GIVEN REQUEST. Copy each of the following lines word for word, leaving out the pictures.

════════════════════

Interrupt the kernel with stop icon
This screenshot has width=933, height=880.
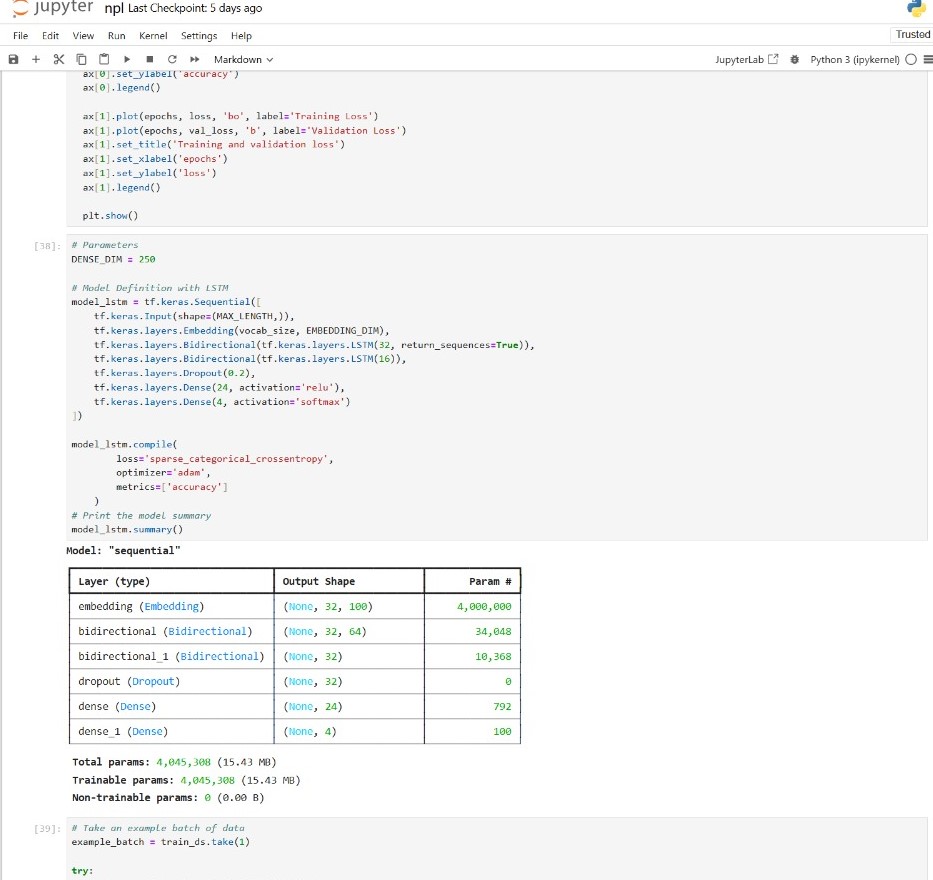tap(149, 60)
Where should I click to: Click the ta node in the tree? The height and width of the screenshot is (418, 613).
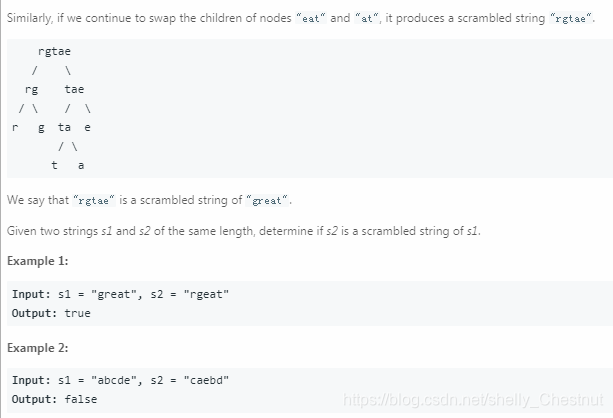[x=65, y=127]
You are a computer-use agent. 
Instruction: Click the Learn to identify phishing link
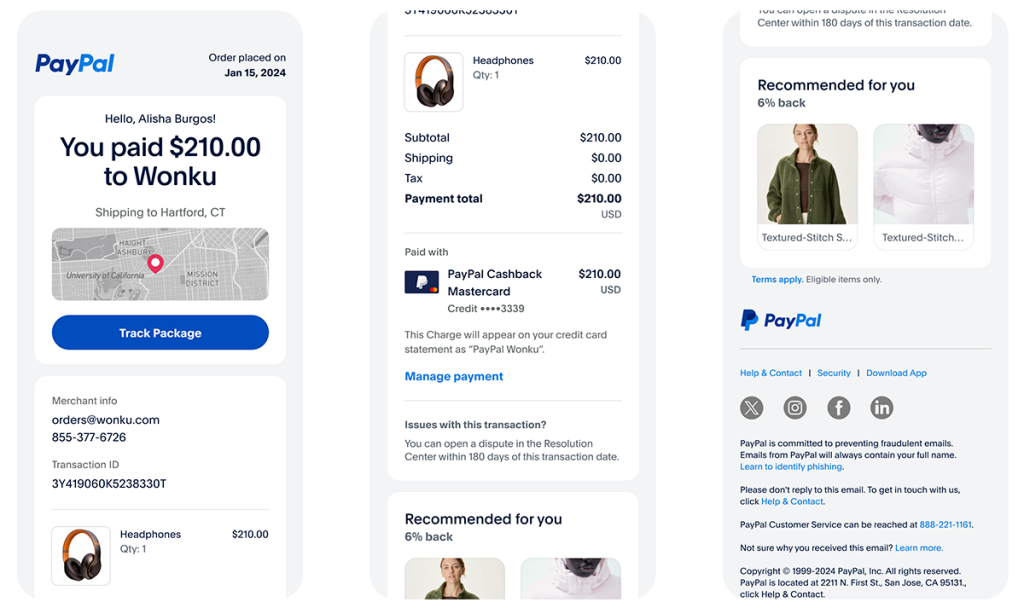point(791,467)
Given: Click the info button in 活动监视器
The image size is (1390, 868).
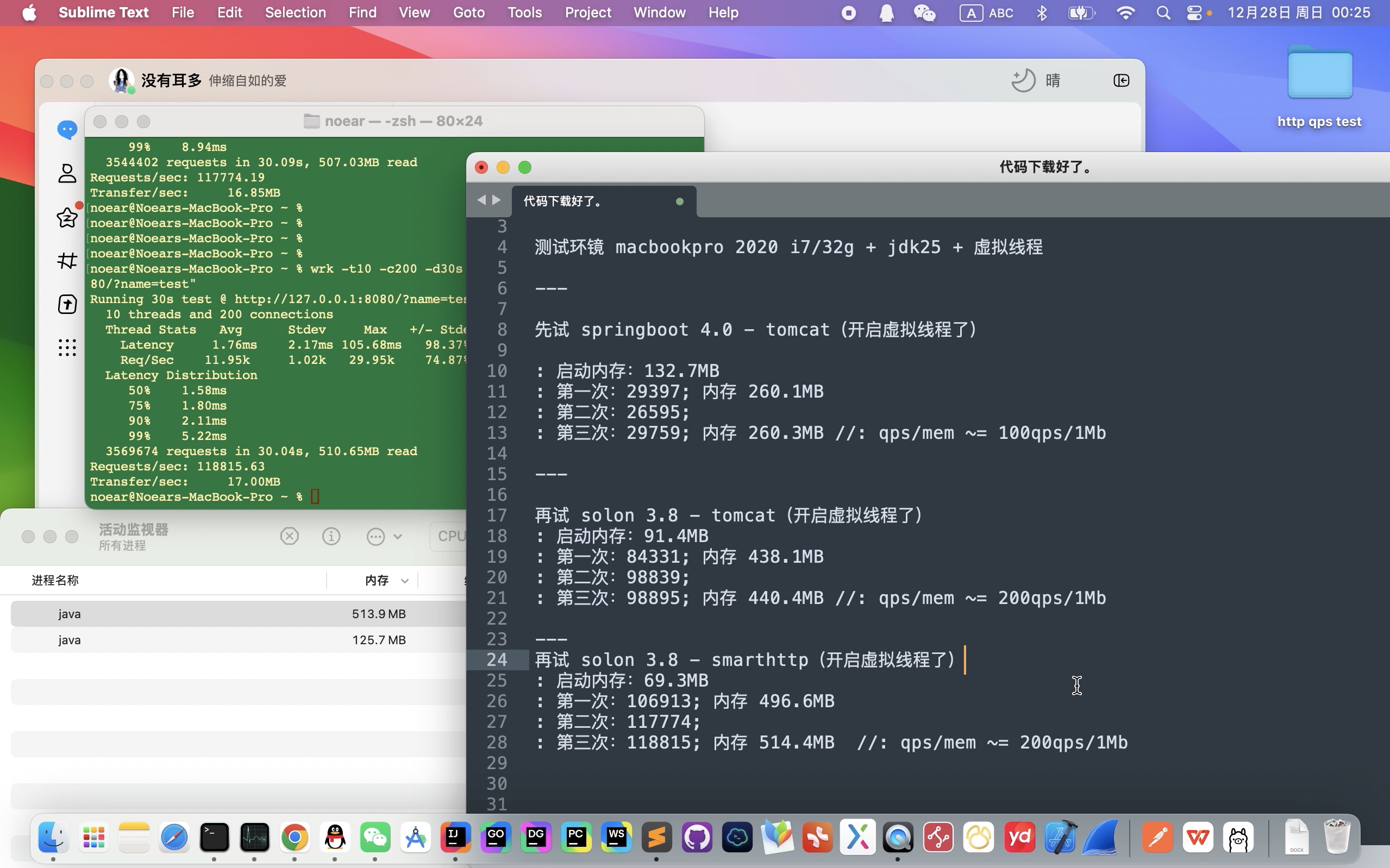Looking at the screenshot, I should click(x=331, y=536).
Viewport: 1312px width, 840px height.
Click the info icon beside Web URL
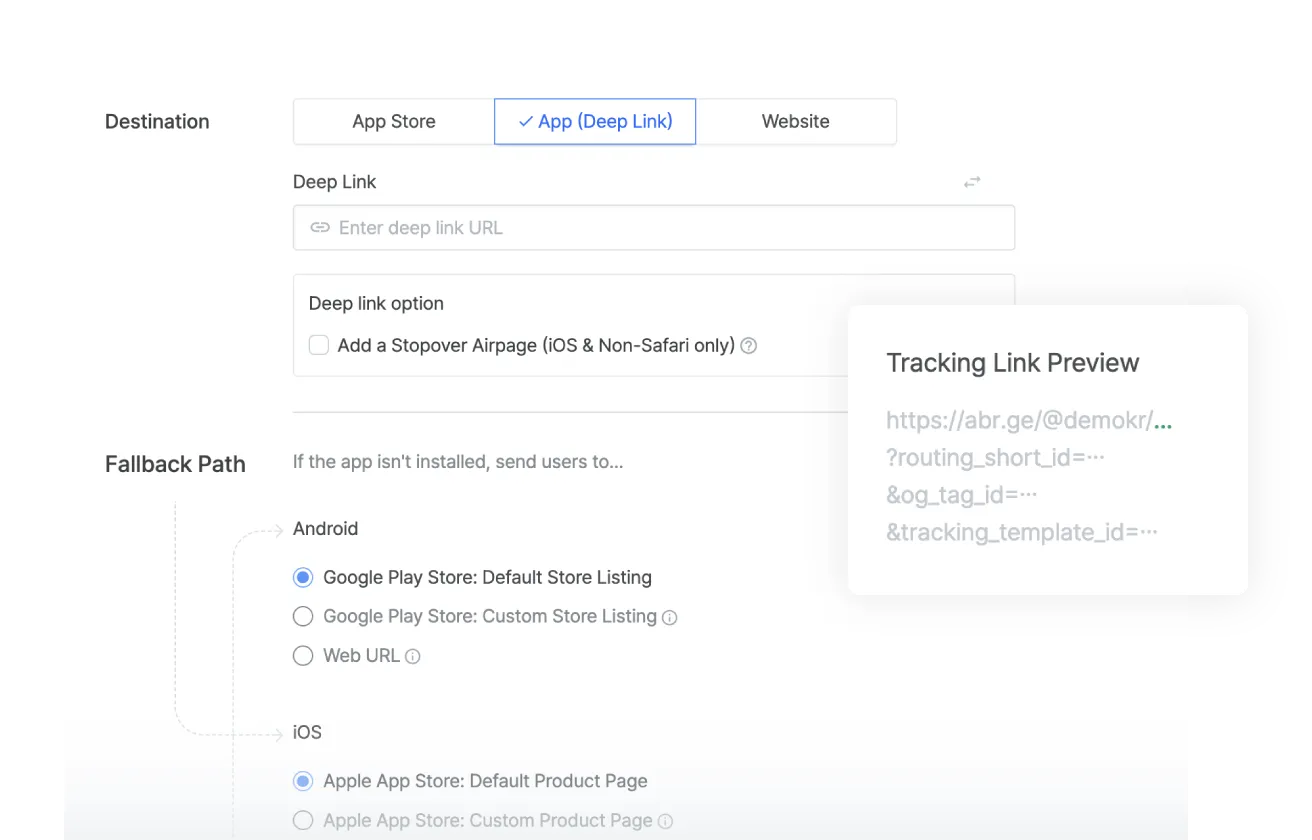pos(413,656)
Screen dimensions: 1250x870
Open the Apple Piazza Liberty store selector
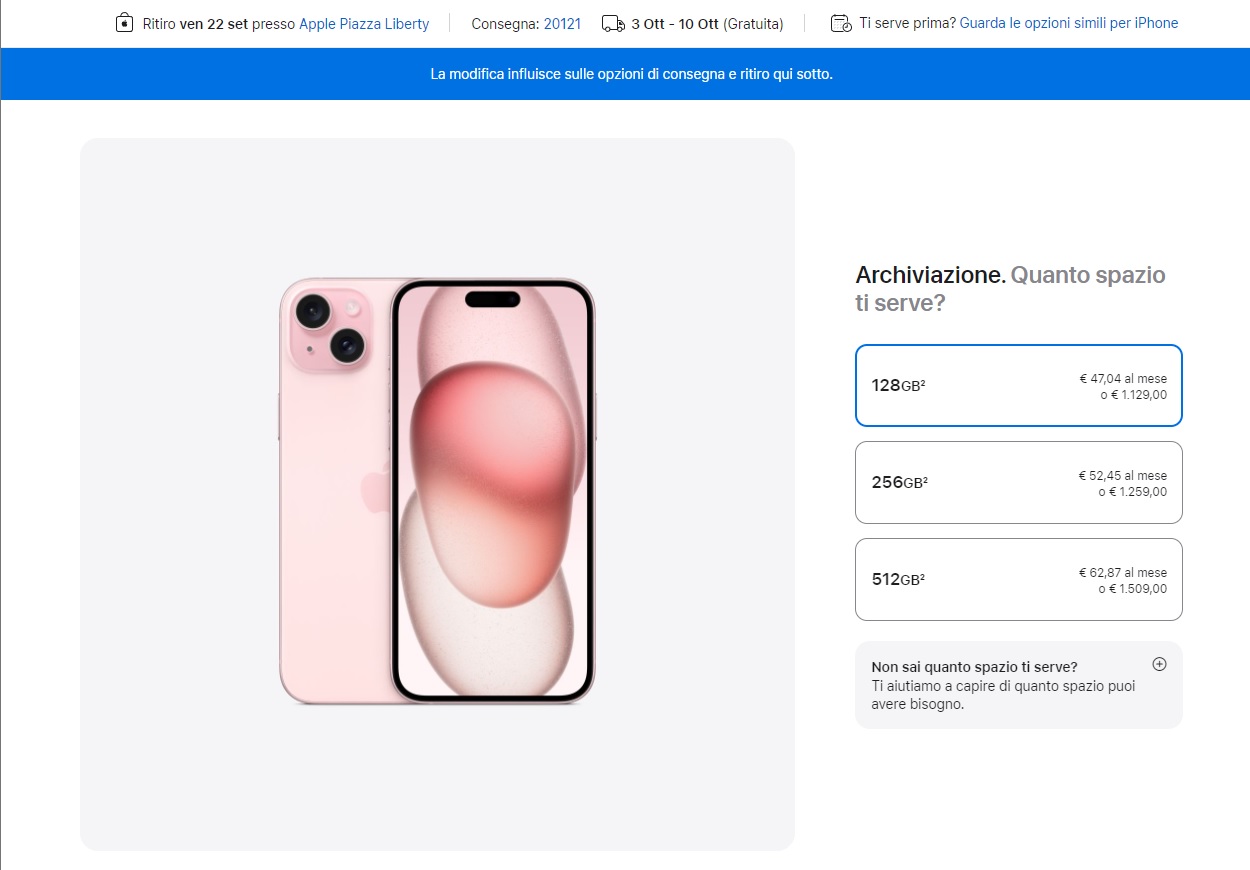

════════════════════

WRITTEN ANSWER.
Interrupt the kernel with stop icon
This screenshot has width=933, height=880.
tap(149, 60)
Where should I click to: Click the ta node in the tree? The height and width of the screenshot is (418, 613).
[x=65, y=127]
You are a computer-use agent. 
Instruction: Click the Learn to identify phishing link
point(791,467)
Given: Click the info button in 活动监视器
The image size is (1390, 868).
Looking at the screenshot, I should click(x=331, y=536).
Viewport: 1312px width, 840px height.
Click the info icon beside Web URL
pos(413,656)
Screen dimensions: 1250x870
Open the Apple Piazza Liberty store selector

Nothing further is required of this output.